The purpose of this study was to evaluate the effects of reperfusion or in vivo pretreatment with a lipid peroxidation inhibitor, lazaroid (U74389G), on attenuating systolic and diastolic alterations occurring during myocardial stunning in isolated rat hearts. Male Sprague-Dawley rats (350-400 g) were randomized into three groups: control animals (n = 13) received no drugs; hearts from reperfused animals (n = 11) received 5 microM U74389G in the reperfusion solution; pretreated animals (n = 11) received 6 mg/kg U74389G by i.v. infusion 30 min before killing. Isolated, isovolumic rat hearts were subjected to 20 min of ischemia at 37 degrees C and subsequent reperfusion for 30 min. Left ventricular isovolumic developed pressure (LVDP), its first derivative (LVDPdP/dt), end-diastolic pressure (LVEDP), and the time constant of diastolic relaxation (tau) were measured. At baseline, no statistically significant differences were detected in systolic or diastolic function in hearts of rats with or without U74389G treatment. After reperfusion, LVDP stabilized at 87 and 92% in both drug-treated groups compared with 52% in the control group (p < 0.01) and dP/dtmax recovered to 101 and 110% of baseline compared with 58% in the control group (p < 0.01).

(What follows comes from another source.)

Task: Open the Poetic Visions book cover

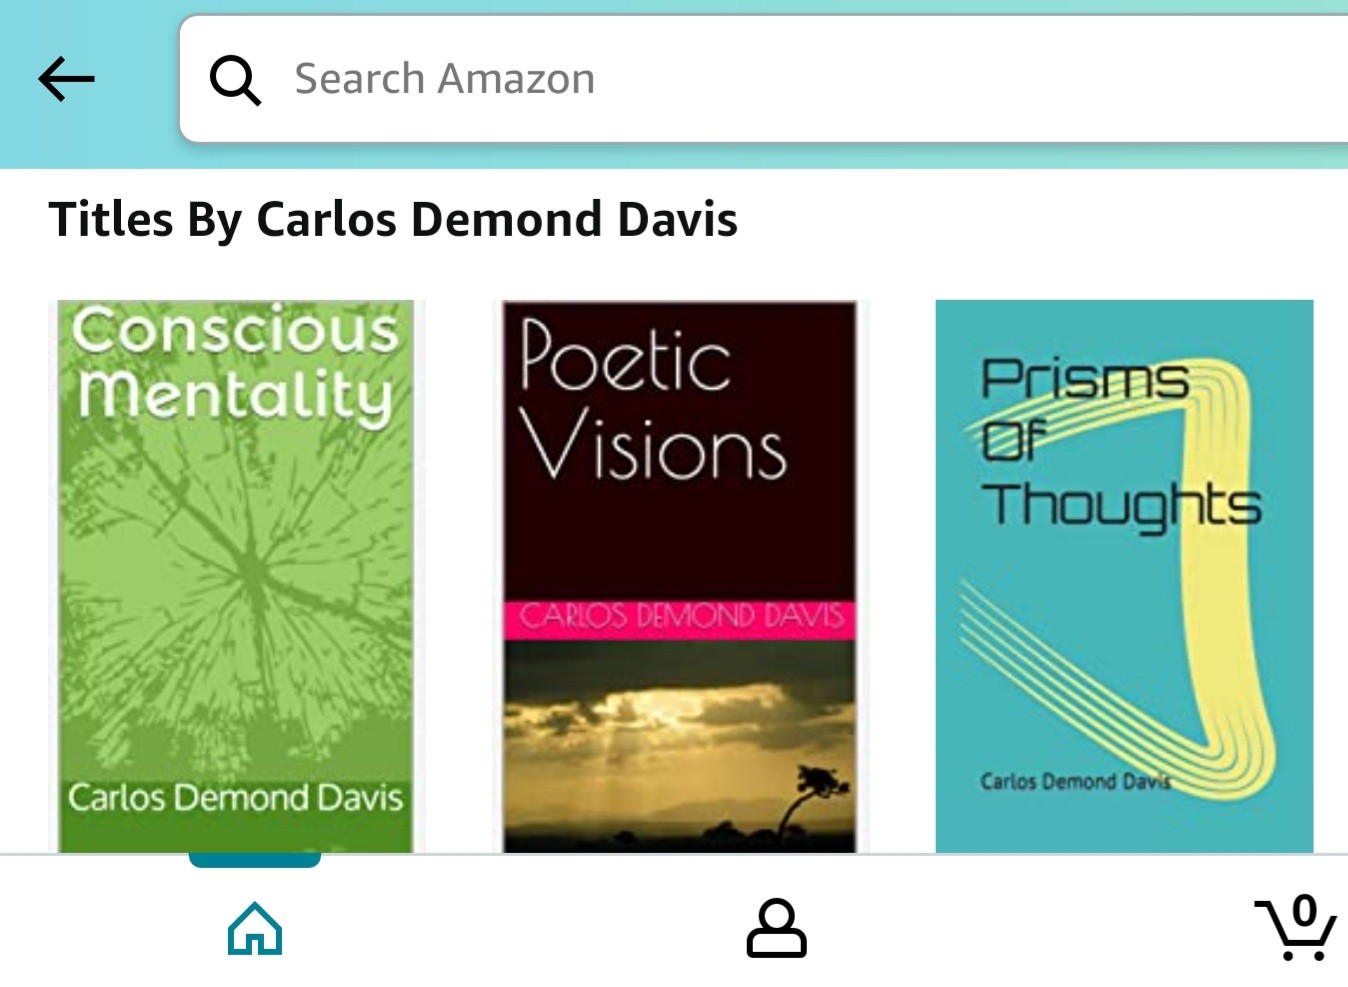Action: 680,576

Diastolic dysfunction showed significant improvement in both U74389G pretreatment groups. The increases in LVEDP and tau were 2.0- and 1.2-fold in pretreated hearts and 2,8-fold and 1.5-fold in drug-reperfused hearts, respectively (compared with 6-fold increases in LVEDP and a 2.5-fold increase in tau in controls; p < 0.05). In conclusion, whether administered before ischemia or during reperfusion, U74389G effectively attenuated the systolic and diastolic dysfunction in this model of myocardial stunning, probably protecting cell membranes from peroxidation by oxygen-derived metabolites.